Intervention—The Confessions Of Grayther Crake—An Experiment, And The Tragedy That Follows
Crake was shaken out of sleep by Frey’s hand on his shoulder. ‘Get up,’ Frey said. ‘What is it?’ he murmured.
‘Come on,’ insisted the captain. ‘I need you in the mess.’
Crake swung his legs off the bunk. He was still fully clothed, having gone to sleep as soon as Frey left the Ketty Jay. He’d hoped to shake off the headache he’d picked up from breathing the lava fumes. It hadn’t worked.
‘What’s so urgent, Frey? Stove making spooky noises? Daemonic activity in the stew?’
‘There’s just something we need to sort out, that’s all.’
Something in his tone told Crake that Frey wasn’t going to let this go, so he got to his feet with a sigh and shambled after his captain, out into the passageway. But instead of going down the ladder to the mess, Frey walked past it and knocked on the door of the navigator’s quarters. Jez opened up. She glanced from Frey to Crake, and was immediately suspicious.
‘Can you come to the mess?’ Frey asked, though it sounded less a request than an order.
Jez stepped out of her quarters and shut the door behind her.
They climbed down into the mess. Silo was in there, smoking a roll-up and drinking coffee. He was petting Slag, who was lying flat on the table. At the sight of Jez, the cat jumped to his feet and hissed.

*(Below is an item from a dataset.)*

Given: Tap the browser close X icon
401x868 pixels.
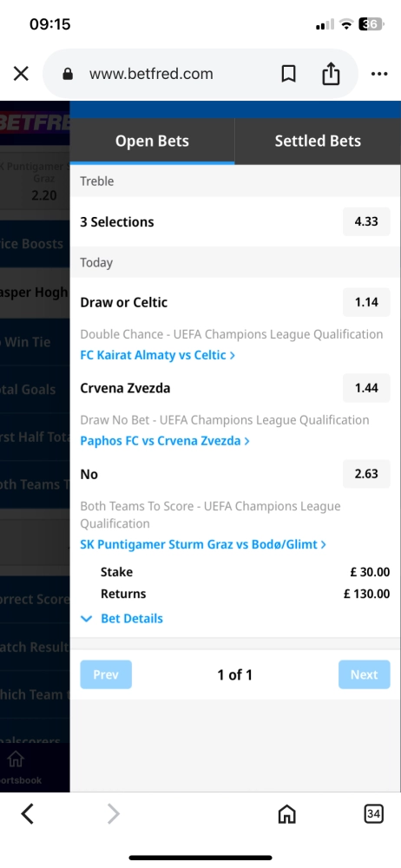Looking at the screenshot, I should coord(21,74).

As soon as the way was clear, he bolted up the ladder and was gone.
Silo looked up with an expression of mild disinterest.
‘How’s the Ketty Jay?’ Frey asked.
‘She battered, but she tough. Need a workshop to make her pretty again, but nothing hurt too bad inside. I fixed her best I can.’
‘She’ll fly?’
‘She’ll fly fine.’
Frey nodded. ‘Can you give us the room?’
Silo spat in his palm and stubbed the roll-up into it. Then he got up and left. Since speaking with Silo, Crake couldn’t help seeing the Murthian’s relationship with his captain in a new light. They’d been companions so long that they barely noticed one another any more. They wore each other like old clothes.
‘Sit down,’ Frey said, motioning to the table in the centre of the mess. Jez and Crake sat opposite one another. The captain produced a bottle of rum from inside his coat and put it on the table between them.
‘She doesn’t drink,’ Crake said. He was beginning to get a dreadful idea what this was about.
‘Then you drink it,’ Frey replied. He straightened, standing over them. ‘Something’s going on between you two. Has been since you went to Scorchwood Heights. I don’t know what it is, and I don’t want to know, ’cause it’s no business of mine. But I need my crew to act like a crew, and I can’t have this damned bickering all the time. The only way we’re gonna survive is if we work together. If you can’t, next port we reach, one of you is getting off.’